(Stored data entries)
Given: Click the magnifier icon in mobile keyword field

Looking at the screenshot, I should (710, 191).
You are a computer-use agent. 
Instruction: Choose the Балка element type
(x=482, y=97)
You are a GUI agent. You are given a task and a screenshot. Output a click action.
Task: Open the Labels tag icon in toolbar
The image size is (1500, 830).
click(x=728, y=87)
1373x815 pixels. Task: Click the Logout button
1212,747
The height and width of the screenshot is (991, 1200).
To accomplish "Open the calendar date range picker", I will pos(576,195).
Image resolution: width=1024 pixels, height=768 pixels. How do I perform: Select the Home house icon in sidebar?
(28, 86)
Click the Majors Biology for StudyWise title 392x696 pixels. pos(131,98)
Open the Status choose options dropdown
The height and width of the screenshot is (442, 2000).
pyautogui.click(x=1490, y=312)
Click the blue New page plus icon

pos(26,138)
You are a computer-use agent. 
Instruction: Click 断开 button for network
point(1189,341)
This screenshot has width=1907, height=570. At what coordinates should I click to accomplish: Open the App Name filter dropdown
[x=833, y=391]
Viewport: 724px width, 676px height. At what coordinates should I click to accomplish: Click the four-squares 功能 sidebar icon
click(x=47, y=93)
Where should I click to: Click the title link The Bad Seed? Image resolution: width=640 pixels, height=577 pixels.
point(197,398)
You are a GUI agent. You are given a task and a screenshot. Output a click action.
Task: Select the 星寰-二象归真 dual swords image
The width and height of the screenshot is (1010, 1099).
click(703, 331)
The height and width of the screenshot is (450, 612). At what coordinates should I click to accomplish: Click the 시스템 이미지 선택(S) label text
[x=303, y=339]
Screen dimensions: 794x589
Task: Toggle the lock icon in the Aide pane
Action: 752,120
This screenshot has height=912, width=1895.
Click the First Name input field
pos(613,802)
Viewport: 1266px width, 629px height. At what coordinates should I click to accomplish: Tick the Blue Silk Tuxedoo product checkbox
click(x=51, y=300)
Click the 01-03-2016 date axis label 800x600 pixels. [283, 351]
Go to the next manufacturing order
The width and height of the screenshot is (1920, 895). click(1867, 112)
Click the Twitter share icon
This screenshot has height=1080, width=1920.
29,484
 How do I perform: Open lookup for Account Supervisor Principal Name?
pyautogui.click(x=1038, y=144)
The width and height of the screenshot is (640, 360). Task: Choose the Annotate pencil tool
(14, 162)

(Aim of the task) Give back each entry so that it matches the original word for word.

(Result of the task)
Given: Click the magnifier icon in mobile keyword field

Looking at the screenshot, I should (710, 191).
You are a computer-use agent. 
Instruction: Choose the Балка element type
(x=482, y=97)
You are a GUI agent. You are given a task and a screenshot. Output a click action.
Task: Open the Labels tag icon in toolbar
The image size is (1500, 830).
click(x=728, y=87)
1373x815 pixels. Task: Click the Logout button
1212,747
The height and width of the screenshot is (991, 1200).
To accomplish "Open the calendar date range picker", I will pos(576,195).
Image resolution: width=1024 pixels, height=768 pixels. How do I perform: Select the Home house icon in sidebar?
(28, 86)
Click the Majors Biology for StudyWise title 392x696 pixels. pos(131,98)
Open the Status choose options dropdown
The height and width of the screenshot is (442, 2000).
pyautogui.click(x=1490, y=312)
Click the blue New page plus icon

pos(26,138)
You are a computer-use agent. 
Instruction: Click 断开 button for network
point(1189,341)
This screenshot has width=1907, height=570. At what coordinates should I click to accomplish: Open the App Name filter dropdown
[x=833, y=391]
Viewport: 724px width, 676px height. At what coordinates should I click to accomplish: Click the four-squares 功能 sidebar icon
click(x=47, y=93)
Where should I click to: Click the title link The Bad Seed? Image resolution: width=640 pixels, height=577 pixels.
point(197,398)
You are a GUI agent. You are given a task and a screenshot. Output a click action.
Task: Select the 星寰-二象归真 dual swords image
The width and height of the screenshot is (1010, 1099).
click(703, 331)
The height and width of the screenshot is (450, 612). At what coordinates should I click to accomplish: Click the 시스템 이미지 선택(S) label text
[x=303, y=339]
Screen dimensions: 794x589
Task: Toggle the lock icon in the Aide pane
Action: 752,120
This screenshot has height=912, width=1895.
Click the First Name input field
pos(613,802)
Viewport: 1266px width, 629px height. At what coordinates should I click to accomplish: Tick the Blue Silk Tuxedoo product checkbox
click(x=51, y=300)
Click the 01-03-2016 date axis label 800x600 pixels. [283, 351]
Go to the next manufacturing order
The width and height of the screenshot is (1920, 895). click(1867, 112)
Click the Twitter share icon
This screenshot has height=1080, width=1920.
29,484
 How do I perform: Open lookup for Account Supervisor Principal Name?
pyautogui.click(x=1038, y=144)
The width and height of the screenshot is (640, 360). Task: Choose the Annotate pencil tool
(14, 162)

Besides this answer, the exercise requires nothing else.